Politics: Murders Show Institutional Weakness
In the past month, three mayors and a former mayor have been killed. This is not, unfortunately, a new phenomenon. In the past decade, 86 mayors, former mayors, and municipal or town council members have been assassinated. Equally unfortunate is the fact that this is just the tip of the iceberg, with attacks and acts of intimidation against municipal officials numbering in the hundreds.
Violence against local officials correlates with overall levels of violence. Between 2007 and 2010, there was an initial escalation in the killings of municipal officials. The numbers declined from 2011 to 2013. Then there was a new increase in 2014, a fall in 2015, and a dramatic jump in 2016. With some variations, this mirrored the trends in homicides. But the specific trends in assassinations of such officials reflect the extent to which organized crime has increasingly focused on local governments as sources of revenue and protection for their criminal activities. And while many such killings are routinely blamed on criminal gangs, some of the murders may also be more politically motivated. It is often difficult in many instances to determine the motive.
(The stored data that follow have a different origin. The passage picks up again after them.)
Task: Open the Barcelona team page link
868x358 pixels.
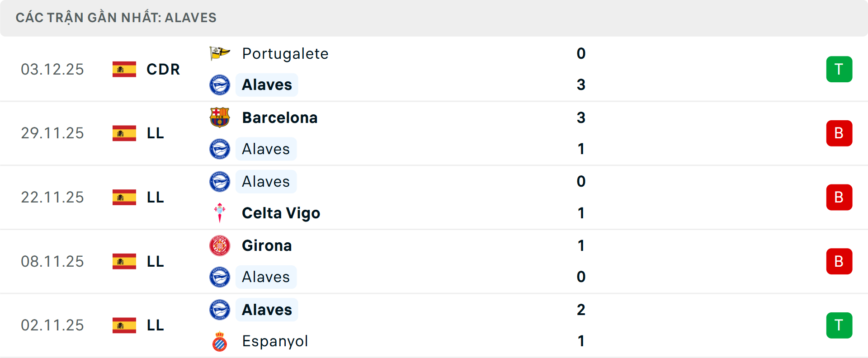Action: click(279, 118)
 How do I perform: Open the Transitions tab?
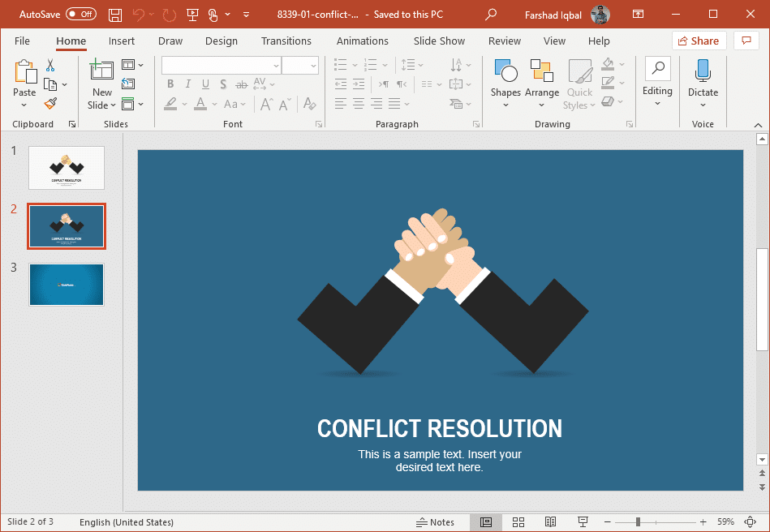pyautogui.click(x=286, y=41)
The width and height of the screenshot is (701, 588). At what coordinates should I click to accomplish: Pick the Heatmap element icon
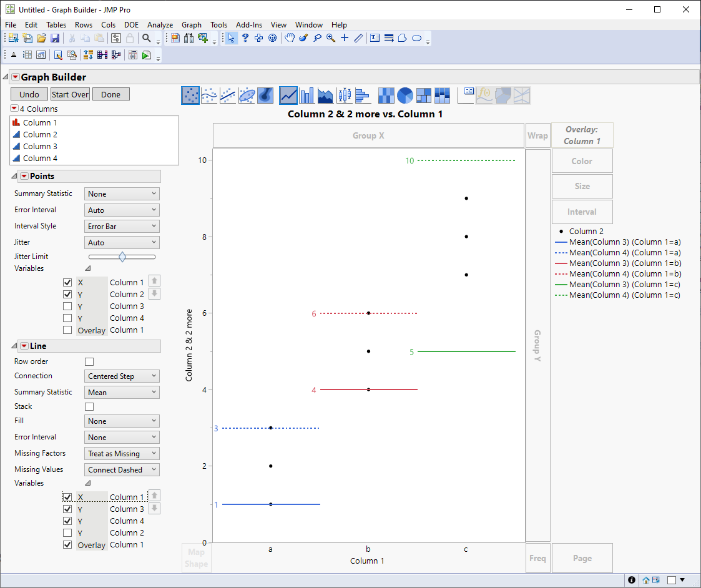coord(386,96)
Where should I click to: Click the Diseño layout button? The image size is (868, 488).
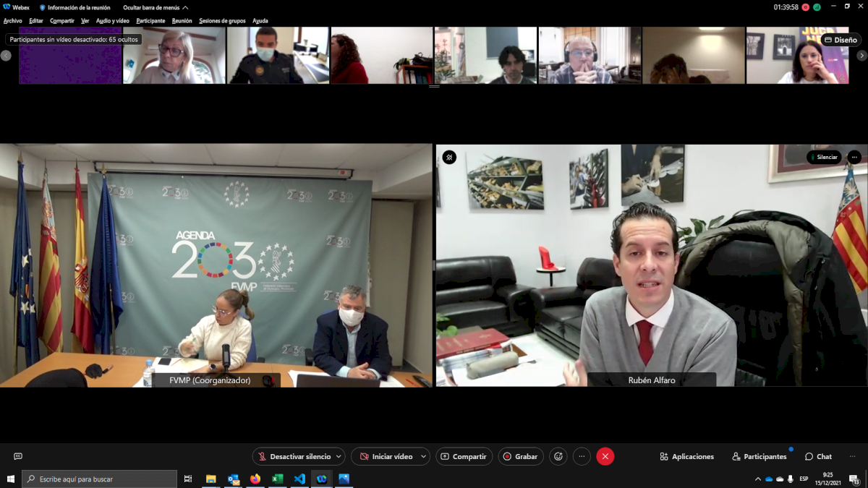(841, 40)
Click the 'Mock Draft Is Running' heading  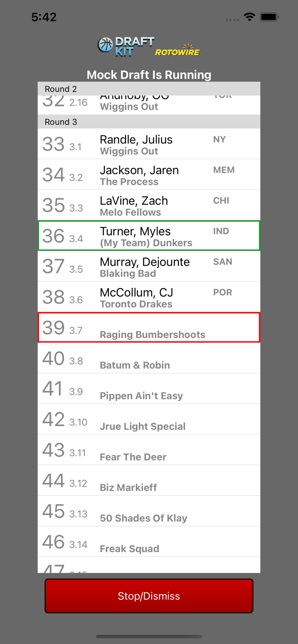[x=149, y=75]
Unfortunately, local judicial authorities are relatively powerless or indifferent in the face of such criminal activity, but the killing of a mayor is extremely disruptive. Therefore, the national authorities should take extraordinary measures to protect mayors and punish attacks against them. But this is not what is happening. The task of investigating the killings of municipal officials is generally left to state prosecutors (only rarely has the Federal Attorney General’s Office exercised its right to assume responsibility for such investigations) and as a result, the killers of a mayor or city or town councilman have as much of a risk of being caught as any other murderer in the country. Only one in five homicides in Mexico leads to an arrest; the odds that the killer of a city official will get away with the murder are extremely high. What is surprising is not that some mayors are killed, but that there aren’t many more such assassinations.